[GOAL OF THE EXERCISE]
The whole listing, repeated exactly, is what this task asks for.

== == ==

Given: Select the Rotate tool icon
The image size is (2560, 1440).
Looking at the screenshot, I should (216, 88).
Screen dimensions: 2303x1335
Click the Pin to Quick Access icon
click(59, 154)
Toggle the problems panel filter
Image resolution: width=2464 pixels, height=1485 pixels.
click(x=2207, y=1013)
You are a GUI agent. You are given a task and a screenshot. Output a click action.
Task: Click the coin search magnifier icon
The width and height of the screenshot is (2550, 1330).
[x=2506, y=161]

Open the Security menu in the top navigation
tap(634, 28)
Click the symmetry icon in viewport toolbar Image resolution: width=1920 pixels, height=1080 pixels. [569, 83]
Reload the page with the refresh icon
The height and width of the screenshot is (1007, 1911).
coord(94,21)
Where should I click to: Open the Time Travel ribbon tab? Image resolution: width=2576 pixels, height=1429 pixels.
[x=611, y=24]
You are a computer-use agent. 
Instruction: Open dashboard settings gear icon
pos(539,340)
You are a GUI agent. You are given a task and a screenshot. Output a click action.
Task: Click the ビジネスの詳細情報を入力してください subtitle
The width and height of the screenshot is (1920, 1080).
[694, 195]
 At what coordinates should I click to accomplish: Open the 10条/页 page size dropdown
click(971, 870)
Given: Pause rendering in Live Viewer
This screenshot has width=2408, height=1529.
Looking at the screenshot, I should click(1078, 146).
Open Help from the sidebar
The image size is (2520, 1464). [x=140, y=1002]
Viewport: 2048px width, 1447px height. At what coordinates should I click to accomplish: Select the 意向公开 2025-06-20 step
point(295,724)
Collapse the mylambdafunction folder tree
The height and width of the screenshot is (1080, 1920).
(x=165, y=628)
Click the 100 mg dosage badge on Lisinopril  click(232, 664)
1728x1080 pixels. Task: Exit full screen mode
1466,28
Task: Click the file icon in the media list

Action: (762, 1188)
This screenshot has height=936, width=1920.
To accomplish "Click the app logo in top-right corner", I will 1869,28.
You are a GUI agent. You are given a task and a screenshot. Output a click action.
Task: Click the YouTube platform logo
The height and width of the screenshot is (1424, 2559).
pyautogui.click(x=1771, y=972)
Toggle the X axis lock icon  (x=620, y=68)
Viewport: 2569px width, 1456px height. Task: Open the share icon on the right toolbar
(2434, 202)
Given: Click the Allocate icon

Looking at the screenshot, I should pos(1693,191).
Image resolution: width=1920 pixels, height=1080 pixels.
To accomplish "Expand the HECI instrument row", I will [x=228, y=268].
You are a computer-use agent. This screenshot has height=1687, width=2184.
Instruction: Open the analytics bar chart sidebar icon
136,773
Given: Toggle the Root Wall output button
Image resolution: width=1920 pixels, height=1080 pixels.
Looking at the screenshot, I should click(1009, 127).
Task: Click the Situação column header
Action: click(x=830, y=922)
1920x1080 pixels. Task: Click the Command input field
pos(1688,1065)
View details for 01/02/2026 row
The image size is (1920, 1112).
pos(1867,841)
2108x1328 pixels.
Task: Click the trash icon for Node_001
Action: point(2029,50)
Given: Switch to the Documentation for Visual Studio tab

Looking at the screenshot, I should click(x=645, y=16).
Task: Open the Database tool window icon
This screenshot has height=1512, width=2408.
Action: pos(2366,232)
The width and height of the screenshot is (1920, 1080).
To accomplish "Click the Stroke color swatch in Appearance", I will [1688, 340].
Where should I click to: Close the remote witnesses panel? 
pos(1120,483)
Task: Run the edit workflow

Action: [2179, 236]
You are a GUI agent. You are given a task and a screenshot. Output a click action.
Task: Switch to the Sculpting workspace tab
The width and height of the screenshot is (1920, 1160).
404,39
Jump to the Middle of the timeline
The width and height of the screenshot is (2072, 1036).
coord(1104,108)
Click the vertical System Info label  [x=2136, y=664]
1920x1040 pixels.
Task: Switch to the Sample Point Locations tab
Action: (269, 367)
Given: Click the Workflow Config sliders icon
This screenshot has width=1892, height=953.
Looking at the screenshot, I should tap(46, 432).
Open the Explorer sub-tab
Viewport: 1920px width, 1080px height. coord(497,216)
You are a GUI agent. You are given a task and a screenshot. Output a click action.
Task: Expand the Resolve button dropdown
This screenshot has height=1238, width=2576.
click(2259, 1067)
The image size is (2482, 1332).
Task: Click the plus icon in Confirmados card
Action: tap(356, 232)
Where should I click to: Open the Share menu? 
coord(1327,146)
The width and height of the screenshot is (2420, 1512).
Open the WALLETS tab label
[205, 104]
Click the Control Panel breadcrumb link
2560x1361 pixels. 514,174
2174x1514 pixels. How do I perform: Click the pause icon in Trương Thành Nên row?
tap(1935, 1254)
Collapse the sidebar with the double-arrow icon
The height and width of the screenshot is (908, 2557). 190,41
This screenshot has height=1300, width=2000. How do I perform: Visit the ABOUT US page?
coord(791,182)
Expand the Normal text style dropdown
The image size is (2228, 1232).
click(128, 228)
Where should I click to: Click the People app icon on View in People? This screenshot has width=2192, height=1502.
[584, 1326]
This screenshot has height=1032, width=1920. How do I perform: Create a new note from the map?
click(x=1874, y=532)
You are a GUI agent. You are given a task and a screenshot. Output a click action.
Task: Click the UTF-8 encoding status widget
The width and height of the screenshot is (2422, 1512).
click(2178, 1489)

== == ==

[FINISHED EXERCISE]
Given: Select the Rotate tool icon
The image size is (2560, 1440).
Looking at the screenshot, I should (216, 88).
Screen dimensions: 2303x1335
Click the Pin to Quick Access icon
click(59, 154)
Toggle the problems panel filter
Image resolution: width=2464 pixels, height=1485 pixels.
click(x=2207, y=1013)
You are a GUI agent. You are given a task and a screenshot. Output a click action.
Task: Click the coin search magnifier icon
The width and height of the screenshot is (2550, 1330).
[x=2506, y=161]

Open the Security menu in the top navigation
tap(634, 28)
Click the symmetry icon in viewport toolbar Image resolution: width=1920 pixels, height=1080 pixels. [569, 83]
Reload the page with the refresh icon
The height and width of the screenshot is (1007, 1911).
coord(94,21)
Where should I click to: Open the Time Travel ribbon tab? Image resolution: width=2576 pixels, height=1429 pixels.
[x=611, y=24]
You are a computer-use agent. 
Instruction: Open dashboard settings gear icon
pos(539,340)
You are a GUI agent. You are given a task and a screenshot. Output a click action.
Task: Click the ビジネスの詳細情報を入力してください subtitle
The width and height of the screenshot is (1920, 1080).
[694, 195]
 At what coordinates should I click to accomplish: Open the 10条/页 page size dropdown
click(971, 870)
Given: Pause rendering in Live Viewer
This screenshot has width=2408, height=1529.
Looking at the screenshot, I should click(1078, 146).
Open Help from the sidebar
The image size is (2520, 1464). [x=140, y=1002]
Viewport: 2048px width, 1447px height. At what coordinates should I click to accomplish: Select the 意向公开 2025-06-20 step
point(295,724)
Collapse the mylambdafunction folder tree
The height and width of the screenshot is (1080, 1920).
(x=165, y=628)
Click the 100 mg dosage badge on Lisinopril  click(232, 664)
1728x1080 pixels. Task: Exit full screen mode
1466,28
Task: Click the file icon in the media list

Action: (762, 1188)
This screenshot has height=936, width=1920.
To accomplish "Click the app logo in top-right corner", I will 1869,28.
You are a GUI agent. You are given a task and a screenshot. Output a click action.
Task: Click the YouTube platform logo
The height and width of the screenshot is (1424, 2559).
pyautogui.click(x=1771, y=972)
Toggle the X axis lock icon  (x=620, y=68)
Viewport: 2569px width, 1456px height. Task: Open the share icon on the right toolbar
(2434, 202)
Given: Click the Allocate icon

Looking at the screenshot, I should pos(1693,191).
Image resolution: width=1920 pixels, height=1080 pixels.
To accomplish "Expand the HECI instrument row", I will [x=228, y=268].
You are a computer-use agent. This screenshot has height=1687, width=2184.
Instruction: Open the analytics bar chart sidebar icon
136,773
Given: Toggle the Root Wall output button
Image resolution: width=1920 pixels, height=1080 pixels.
Looking at the screenshot, I should click(1009, 127).
Task: Click the Situação column header
Action: click(x=830, y=922)
1920x1080 pixels. Task: Click the Command input field
pos(1688,1065)
View details for 01/02/2026 row
The image size is (1920, 1112).
pos(1867,841)
2108x1328 pixels.
Task: Click the trash icon for Node_001
Action: point(2029,50)
Given: Switch to the Documentation for Visual Studio tab

Looking at the screenshot, I should click(x=645, y=16).
Task: Open the Database tool window icon
This screenshot has height=1512, width=2408.
Action: pos(2366,232)
The width and height of the screenshot is (1920, 1080).
To accomplish "Click the Stroke color swatch in Appearance", I will [1688, 340].
Where should I click to: Close the remote witnesses panel? 
pos(1120,483)
Task: Run the edit workflow

Action: [2179, 236]
You are a GUI agent. You are given a task and a screenshot. Output a click action.
Task: Switch to the Sculpting workspace tab
The width and height of the screenshot is (1920, 1160).
404,39
Jump to the Middle of the timeline
The width and height of the screenshot is (2072, 1036).
coord(1104,108)
Click the vertical System Info label  [x=2136, y=664]
1920x1040 pixels.
Task: Switch to the Sample Point Locations tab
Action: (269, 367)
Given: Click the Workflow Config sliders icon
This screenshot has width=1892, height=953.
Looking at the screenshot, I should tap(46, 432).
Open the Explorer sub-tab
Viewport: 1920px width, 1080px height. coord(497,216)
You are a GUI agent. You are given a task and a screenshot. Output a click action.
Task: Expand the Resolve button dropdown
This screenshot has height=1238, width=2576.
click(2259, 1067)
The image size is (2482, 1332).
Task: Click the plus icon in Confirmados card
Action: tap(356, 232)
Where should I click to: Open the Share menu? 
coord(1327,146)
The width and height of the screenshot is (2420, 1512).
Open the WALLETS tab label
[205, 104]
Click the Control Panel breadcrumb link
2560x1361 pixels. 514,174
2174x1514 pixels. How do I perform: Click the pause icon in Trương Thành Nên row?
tap(1935, 1254)
Collapse the sidebar with the double-arrow icon
The height and width of the screenshot is (908, 2557). 190,41
This screenshot has height=1300, width=2000. How do I perform: Visit the ABOUT US page?
coord(791,182)
Expand the Normal text style dropdown
The image size is (2228, 1232).
click(128, 228)
Where should I click to: Click the People app icon on View in People? This screenshot has width=2192, height=1502.
[584, 1326]
This screenshot has height=1032, width=1920. How do I perform: Create a new note from the map?
click(x=1874, y=532)
You are a GUI agent. You are given a task and a screenshot. Output a click action.
Task: Click the UTF-8 encoding status widget
The width and height of the screenshot is (2422, 1512).
click(2178, 1489)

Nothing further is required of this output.